As Big Techs tiveram seu momento. Esta semana, cinco gigantes se apresentam nos setores de tecnologia, farmacêutico, entretenimento, transporte por aplicativo e fast-food.
Revisão Rápida
A cada trimestre, as empresas de capital aberto revelam quanto dinheiro ganharam (receita), quanto lucro retiveram (lucro por ação, ou LPA) e o que esperam para o futuro. Surpresas – boas ou ruins – podem movimentar rapidamente os preços das ações.
Terça-feira, 5 de maio: A fabricante de chips e a gigante farmacêutica
Pfizer
Inicia o dia com analistas esperando um LPA de US$ 0,72 sobre uma receita de US$ 13,8 bilhões (antes da abertura do mercado, teleconferência às 10:00 ET). Os números não parecem impressionantes – o LPA na verdade caiu ~22% em relação ao ano anterior – mas o contexto é importante. A Pfizer está navegando a vida após o boom de receita da COVID, e a verdadeira história é seu pipeline além das vacinas.

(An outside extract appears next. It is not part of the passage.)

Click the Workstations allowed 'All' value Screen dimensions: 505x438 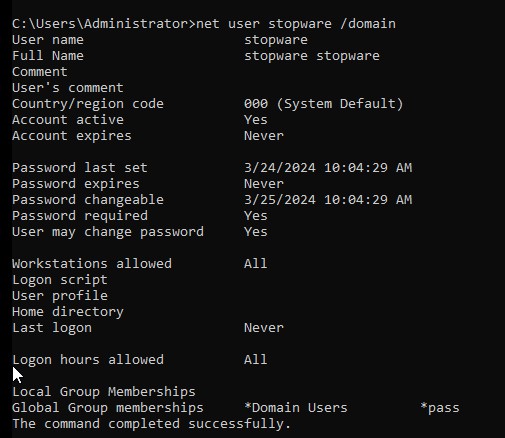click(256, 264)
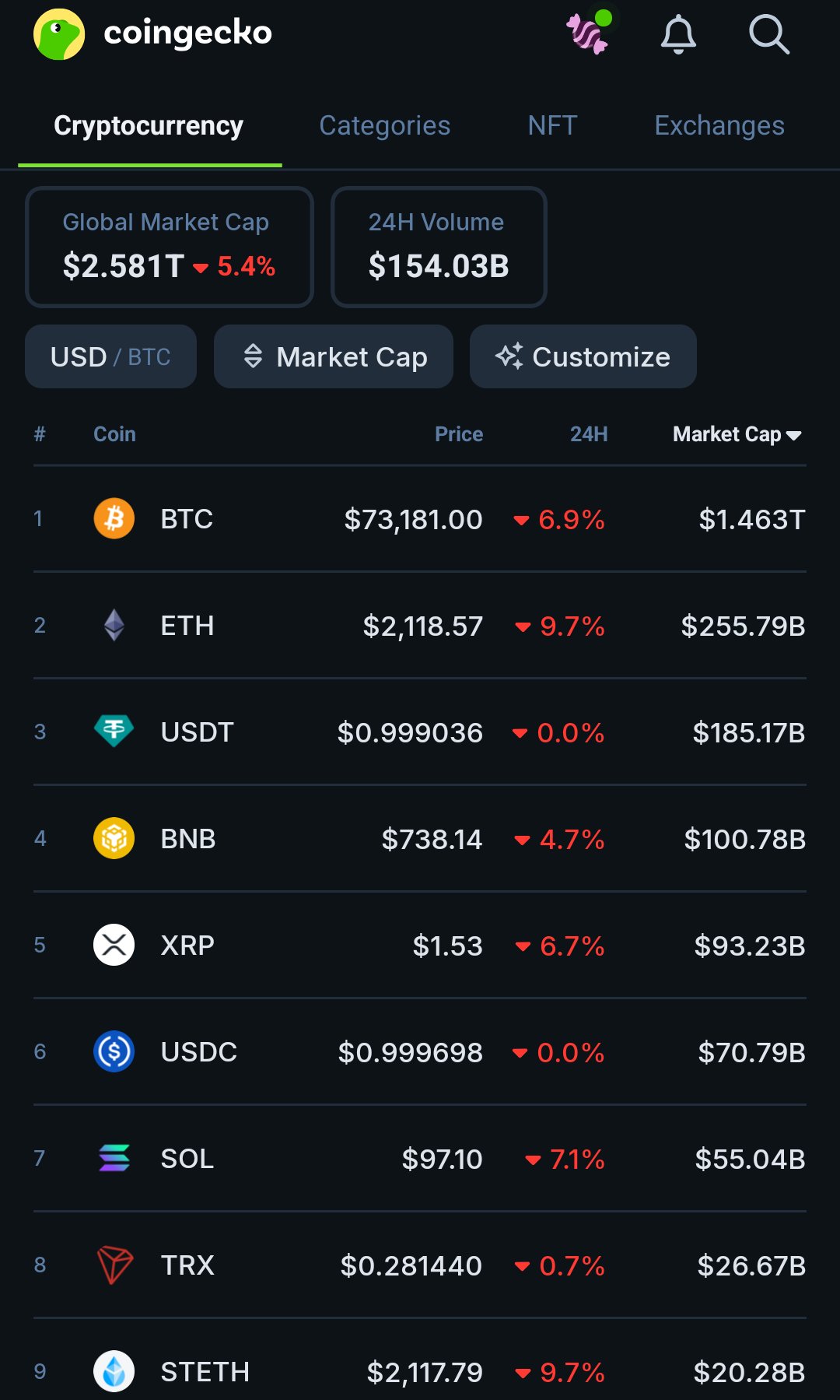This screenshot has height=1400, width=840.
Task: Open the candy rewards icon
Action: pyautogui.click(x=587, y=33)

A projeção para o ano inteiro de US$ 59,5-62,5 bilhões em receita e US$ 2,80-3,00 de LPA permanece intacta. Observe se a administração reafirma ou ajusta esses números.
AMD
É o destaque após o fechamento do mercado, com teleconferência às 17:00 ET. Wall Street espera um LPA de US$ 1,28 sobre uma receita de US$ 9,88 bilhões – ambos com alta de aproximadamente 33% em relação ao ano anterior. A previsão para o segmento de data centers, por si só, é de US$ 5,56 bilhões, um aumento de mais de 50%, à medida que os chips de IA da AMD desafiam o domínio da Nvidia. A questão principal: as margens brutas podem se manter na projeção de ~55%, ou a precificação agressiva está corroendo os lucros? Os mercados de opções estão precificando uma movimentação de ~8% em qualquer direção – os operadores estão se preparando para volatilidade.

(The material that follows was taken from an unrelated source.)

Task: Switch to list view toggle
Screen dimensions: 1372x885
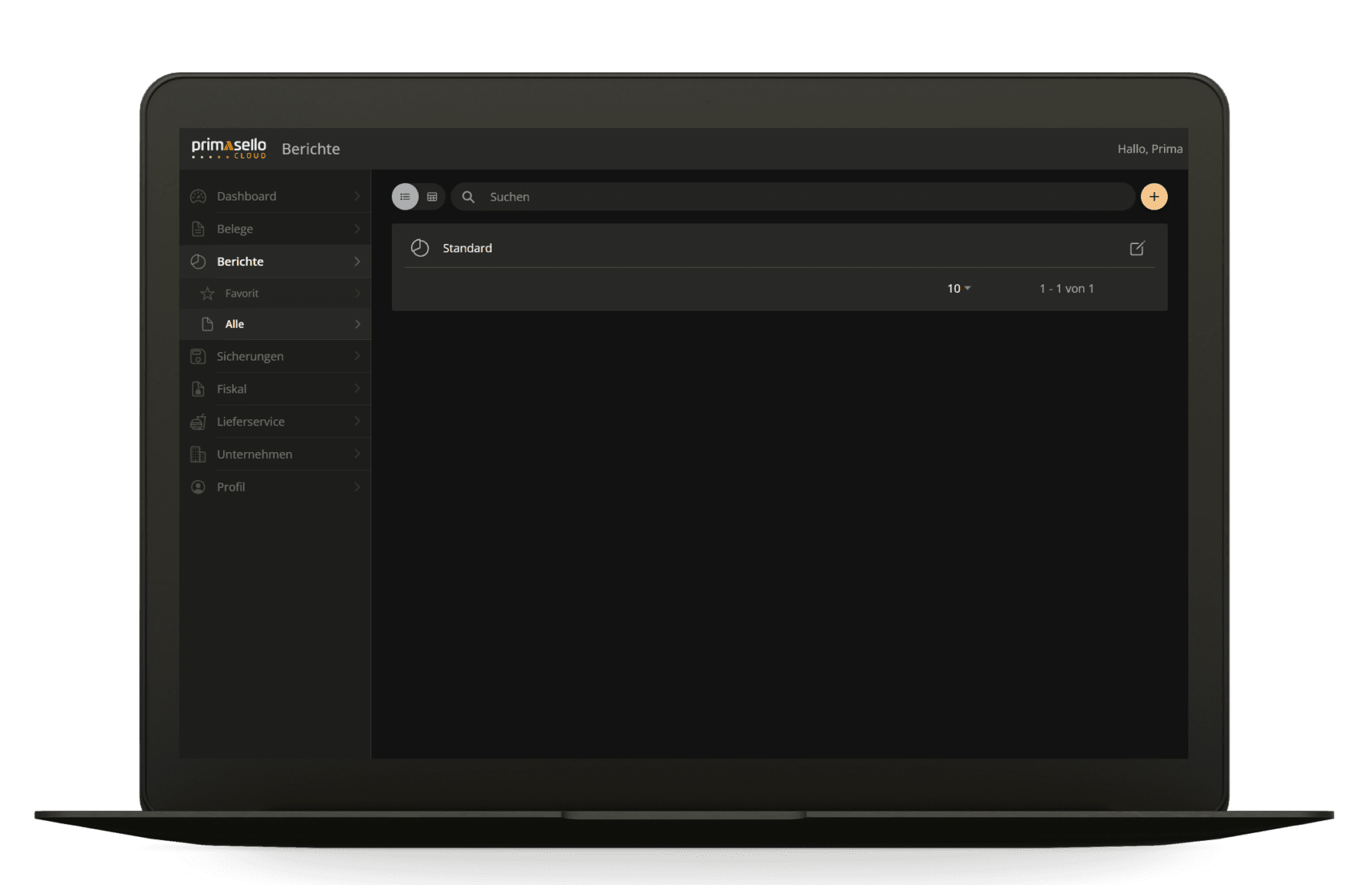Action: pos(405,197)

Quarta-feira, 6 de maio: O entretenimento encontra a economia gig
Disney
Divulga seu segundo trimestre fiscal com expectativas de LPA de US$ 1,49 sobre uma receita de aproximadamente US$ 25 bilhões antes da abertura do mercado, webcast às 8:30 ET. A narrativa mudou do crescimento de assinantes para a lucratividade do streaming – os investidores querem que o Disney+ e o Hulu gerem lucro operacional real, não apenas aumentem o público. Enquanto isso, o segmento de Experiências enfrenta desafios com o tráfego internacional nos parques e os custos de pré-lançamento de novas atrações, incluindo o navio de cruzeiro Disney Adventure e o World of Frozen na Disneyland Paris.
Uber
Espera um LPA de US$ 0,71 sobre uma receita de US$ 13,27 bilhões, um crescimento de aproximadamente 15% (antes da abertura do mercado). A história de lucratividade continua a se consolidar – a projeção de EBITDA ajustado de US$ 2,37-2,47 bilhões marcaria outro trimestre recorde. Espera-se que tanto os segmentos de mobilidade quanto de entrega registrem crescimento de dois dígitos nas reservas brutas. O curinga: atualizações sobre a parceria de robotáxi com a Waymo, agora ativa em Austin e Atlanta.
Quinta-feira, 7 de maio: Os Arcos Dourados
McDonald’s
Encerra a semana (antes da abertura do mercado). Analistas esperam LPA de US$ 2,75 com receita de US$ 6,49 bilhões – um aumento de 3% e ~9%, respectivamente. A receita apenas de franquias está projetada em US$ 4 bilhões, um aumento de mais de 9%. O RBC espera resultados próximos ao consenso, com a empresa reafirmando sua perspectiva para 2026. Mas a Jefferies reduziu as previsões de vendas devido a sinais de uma demanda mais fraca do consumidor em março – tornando esta uma leitura em tempo real sobre se os consumidores comuns estão recuando nos gastos.
Por que tudo isso importa: Após a avalanche de resultados das Sete Magníficas na semana passada, esta semana foca na economia real. Os pacientes ainda estão comprando seus medicamentos? As famílias ainda estão visitando parques temáticos? Os passageiros ainda estão chamando Ubers? E a demanda por chips de IA ainda está superaquecida? Cinco empresas muito diferentes, uma pergunta em comum: como o consumidor está se saindo? As respostas começam na manhã de terça-feira.